Extracted records →
=== Begin Enclosure ===

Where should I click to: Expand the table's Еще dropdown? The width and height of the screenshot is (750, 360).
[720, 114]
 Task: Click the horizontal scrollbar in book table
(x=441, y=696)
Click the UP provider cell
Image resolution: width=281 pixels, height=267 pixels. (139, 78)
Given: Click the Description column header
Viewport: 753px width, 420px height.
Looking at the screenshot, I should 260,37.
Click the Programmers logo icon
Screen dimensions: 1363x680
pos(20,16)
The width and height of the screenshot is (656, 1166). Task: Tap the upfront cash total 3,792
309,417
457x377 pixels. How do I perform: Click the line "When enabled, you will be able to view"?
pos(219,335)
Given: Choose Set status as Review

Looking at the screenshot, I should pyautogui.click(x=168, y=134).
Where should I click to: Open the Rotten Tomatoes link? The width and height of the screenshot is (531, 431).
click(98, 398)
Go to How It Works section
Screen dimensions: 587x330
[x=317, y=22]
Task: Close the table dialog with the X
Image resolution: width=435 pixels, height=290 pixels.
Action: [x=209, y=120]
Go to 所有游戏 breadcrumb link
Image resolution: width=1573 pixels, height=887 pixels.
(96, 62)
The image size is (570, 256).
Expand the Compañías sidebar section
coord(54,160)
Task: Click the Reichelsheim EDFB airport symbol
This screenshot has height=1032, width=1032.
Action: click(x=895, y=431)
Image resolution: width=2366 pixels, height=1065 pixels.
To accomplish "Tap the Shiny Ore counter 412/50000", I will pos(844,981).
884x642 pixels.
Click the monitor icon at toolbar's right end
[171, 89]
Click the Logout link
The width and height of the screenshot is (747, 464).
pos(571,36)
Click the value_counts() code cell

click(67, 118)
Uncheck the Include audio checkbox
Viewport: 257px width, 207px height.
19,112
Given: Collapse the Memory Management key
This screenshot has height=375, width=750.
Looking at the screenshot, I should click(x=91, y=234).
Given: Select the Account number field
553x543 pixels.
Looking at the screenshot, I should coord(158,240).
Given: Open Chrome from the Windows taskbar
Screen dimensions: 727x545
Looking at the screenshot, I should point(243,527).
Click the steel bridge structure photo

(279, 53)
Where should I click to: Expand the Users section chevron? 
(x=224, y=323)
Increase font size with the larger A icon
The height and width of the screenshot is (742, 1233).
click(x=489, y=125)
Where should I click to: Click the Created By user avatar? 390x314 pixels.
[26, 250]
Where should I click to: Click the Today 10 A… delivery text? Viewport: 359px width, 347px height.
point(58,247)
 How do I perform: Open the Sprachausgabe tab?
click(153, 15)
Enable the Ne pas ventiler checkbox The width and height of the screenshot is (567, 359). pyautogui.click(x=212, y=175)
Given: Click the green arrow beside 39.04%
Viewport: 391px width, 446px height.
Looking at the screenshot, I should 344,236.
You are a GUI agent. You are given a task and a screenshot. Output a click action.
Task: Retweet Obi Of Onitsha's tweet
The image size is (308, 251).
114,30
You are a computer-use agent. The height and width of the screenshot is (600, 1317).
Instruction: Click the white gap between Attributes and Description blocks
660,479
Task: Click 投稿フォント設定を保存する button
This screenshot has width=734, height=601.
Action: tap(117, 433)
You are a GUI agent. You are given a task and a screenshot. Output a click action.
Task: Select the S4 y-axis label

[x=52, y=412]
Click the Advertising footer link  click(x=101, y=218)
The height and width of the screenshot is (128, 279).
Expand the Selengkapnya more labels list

=== End Enclosure ===

Problem to work on →
Every line of the entries above that includes "checkbox" should be copied.

Response to the task →
Uncheck the Include audio checkbox
Enable the Ne pas ventiler checkbox The width and height of the screenshot is (567, 359). pyautogui.click(x=212, y=175)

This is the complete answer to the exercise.